#### TASK TO COMPLETE
Count the lines of the data that have the word "refresh", then report the number without anything else.

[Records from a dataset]
:::

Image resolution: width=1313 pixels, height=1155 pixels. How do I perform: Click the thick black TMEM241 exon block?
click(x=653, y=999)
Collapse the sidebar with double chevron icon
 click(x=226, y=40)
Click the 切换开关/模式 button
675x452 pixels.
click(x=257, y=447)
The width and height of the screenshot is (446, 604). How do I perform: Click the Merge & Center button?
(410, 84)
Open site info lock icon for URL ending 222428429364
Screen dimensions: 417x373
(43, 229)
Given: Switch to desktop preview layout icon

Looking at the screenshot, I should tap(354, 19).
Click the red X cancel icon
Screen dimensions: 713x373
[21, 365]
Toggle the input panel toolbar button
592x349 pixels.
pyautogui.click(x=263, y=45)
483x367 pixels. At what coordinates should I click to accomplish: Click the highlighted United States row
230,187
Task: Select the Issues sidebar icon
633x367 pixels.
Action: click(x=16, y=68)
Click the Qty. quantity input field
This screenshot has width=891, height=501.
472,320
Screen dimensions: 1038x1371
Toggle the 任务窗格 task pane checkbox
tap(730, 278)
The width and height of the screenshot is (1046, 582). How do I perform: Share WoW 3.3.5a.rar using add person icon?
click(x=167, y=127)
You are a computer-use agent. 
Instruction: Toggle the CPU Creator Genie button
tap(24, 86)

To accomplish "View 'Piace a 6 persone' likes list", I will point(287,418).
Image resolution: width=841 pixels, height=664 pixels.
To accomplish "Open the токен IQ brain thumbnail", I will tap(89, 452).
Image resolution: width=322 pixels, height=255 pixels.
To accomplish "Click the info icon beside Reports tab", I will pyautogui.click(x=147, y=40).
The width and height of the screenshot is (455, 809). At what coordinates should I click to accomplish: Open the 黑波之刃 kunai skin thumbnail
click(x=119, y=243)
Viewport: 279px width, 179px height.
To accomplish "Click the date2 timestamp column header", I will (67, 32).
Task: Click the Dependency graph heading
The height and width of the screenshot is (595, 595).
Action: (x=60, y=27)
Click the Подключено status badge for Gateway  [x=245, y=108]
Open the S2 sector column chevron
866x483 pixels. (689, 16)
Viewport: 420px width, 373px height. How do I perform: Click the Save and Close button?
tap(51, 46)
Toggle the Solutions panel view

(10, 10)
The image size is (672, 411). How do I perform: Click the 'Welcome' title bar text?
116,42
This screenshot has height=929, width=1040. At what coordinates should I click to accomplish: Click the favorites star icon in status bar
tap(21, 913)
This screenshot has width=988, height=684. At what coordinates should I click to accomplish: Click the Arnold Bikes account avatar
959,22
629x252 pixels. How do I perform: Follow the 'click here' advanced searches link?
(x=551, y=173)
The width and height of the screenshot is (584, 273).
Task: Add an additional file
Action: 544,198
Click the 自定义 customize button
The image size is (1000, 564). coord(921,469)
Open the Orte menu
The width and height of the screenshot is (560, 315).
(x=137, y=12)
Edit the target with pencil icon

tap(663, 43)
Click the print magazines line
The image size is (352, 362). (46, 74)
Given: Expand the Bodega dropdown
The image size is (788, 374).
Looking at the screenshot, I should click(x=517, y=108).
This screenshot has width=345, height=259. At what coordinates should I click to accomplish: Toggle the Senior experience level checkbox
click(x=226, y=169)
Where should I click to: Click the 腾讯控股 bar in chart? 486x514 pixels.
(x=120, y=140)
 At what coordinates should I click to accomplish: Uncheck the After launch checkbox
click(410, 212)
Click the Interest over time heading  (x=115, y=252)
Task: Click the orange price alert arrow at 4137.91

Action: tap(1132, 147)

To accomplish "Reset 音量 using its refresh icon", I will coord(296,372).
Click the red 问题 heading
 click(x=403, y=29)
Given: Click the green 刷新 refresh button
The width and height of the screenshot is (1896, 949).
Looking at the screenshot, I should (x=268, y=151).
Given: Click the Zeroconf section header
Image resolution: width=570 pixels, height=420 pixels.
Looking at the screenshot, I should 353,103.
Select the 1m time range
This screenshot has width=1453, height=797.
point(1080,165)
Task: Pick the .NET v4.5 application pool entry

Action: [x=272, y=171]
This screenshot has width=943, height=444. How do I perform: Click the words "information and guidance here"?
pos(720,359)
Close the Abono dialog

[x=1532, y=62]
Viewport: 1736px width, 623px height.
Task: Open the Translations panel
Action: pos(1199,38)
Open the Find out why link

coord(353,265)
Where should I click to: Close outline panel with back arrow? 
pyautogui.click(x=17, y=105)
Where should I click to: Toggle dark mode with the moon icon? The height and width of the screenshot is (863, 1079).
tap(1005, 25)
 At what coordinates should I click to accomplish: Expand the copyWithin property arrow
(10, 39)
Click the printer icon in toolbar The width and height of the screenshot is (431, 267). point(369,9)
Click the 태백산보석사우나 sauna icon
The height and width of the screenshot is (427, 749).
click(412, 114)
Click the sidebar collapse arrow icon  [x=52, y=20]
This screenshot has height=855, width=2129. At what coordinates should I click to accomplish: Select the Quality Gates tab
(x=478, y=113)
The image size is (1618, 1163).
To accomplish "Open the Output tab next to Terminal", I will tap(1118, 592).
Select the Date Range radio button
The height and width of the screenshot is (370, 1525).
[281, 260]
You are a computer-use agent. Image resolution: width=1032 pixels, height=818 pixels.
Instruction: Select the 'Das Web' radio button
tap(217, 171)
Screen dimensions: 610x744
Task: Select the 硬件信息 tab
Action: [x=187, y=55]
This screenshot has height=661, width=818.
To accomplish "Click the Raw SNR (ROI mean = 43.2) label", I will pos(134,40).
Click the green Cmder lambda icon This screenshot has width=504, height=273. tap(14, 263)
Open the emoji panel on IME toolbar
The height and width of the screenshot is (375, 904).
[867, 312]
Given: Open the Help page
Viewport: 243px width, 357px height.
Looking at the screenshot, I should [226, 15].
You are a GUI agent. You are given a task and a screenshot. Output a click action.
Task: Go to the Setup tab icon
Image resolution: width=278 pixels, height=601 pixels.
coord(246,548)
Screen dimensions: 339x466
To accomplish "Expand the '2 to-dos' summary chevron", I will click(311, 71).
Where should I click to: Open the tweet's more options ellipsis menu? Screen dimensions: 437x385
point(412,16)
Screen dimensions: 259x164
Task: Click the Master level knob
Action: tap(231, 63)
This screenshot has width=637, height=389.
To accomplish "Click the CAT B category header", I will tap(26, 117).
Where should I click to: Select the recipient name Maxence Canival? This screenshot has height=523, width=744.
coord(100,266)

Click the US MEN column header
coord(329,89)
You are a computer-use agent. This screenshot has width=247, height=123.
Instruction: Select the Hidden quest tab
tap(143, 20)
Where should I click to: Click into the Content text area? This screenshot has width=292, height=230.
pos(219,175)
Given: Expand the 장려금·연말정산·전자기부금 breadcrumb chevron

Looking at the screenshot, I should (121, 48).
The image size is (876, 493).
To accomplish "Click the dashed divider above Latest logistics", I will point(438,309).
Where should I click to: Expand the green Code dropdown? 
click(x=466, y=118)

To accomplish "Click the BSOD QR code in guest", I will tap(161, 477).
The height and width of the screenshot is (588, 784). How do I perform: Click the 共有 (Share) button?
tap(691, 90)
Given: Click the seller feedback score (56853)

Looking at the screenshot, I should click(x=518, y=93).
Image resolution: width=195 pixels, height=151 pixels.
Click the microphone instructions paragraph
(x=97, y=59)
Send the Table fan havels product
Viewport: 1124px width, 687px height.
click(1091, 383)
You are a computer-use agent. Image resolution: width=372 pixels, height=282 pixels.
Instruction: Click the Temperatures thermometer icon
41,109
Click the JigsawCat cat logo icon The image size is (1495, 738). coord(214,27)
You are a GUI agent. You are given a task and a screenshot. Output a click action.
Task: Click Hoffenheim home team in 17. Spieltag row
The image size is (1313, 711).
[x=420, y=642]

:::

#### TASK ANSWER
2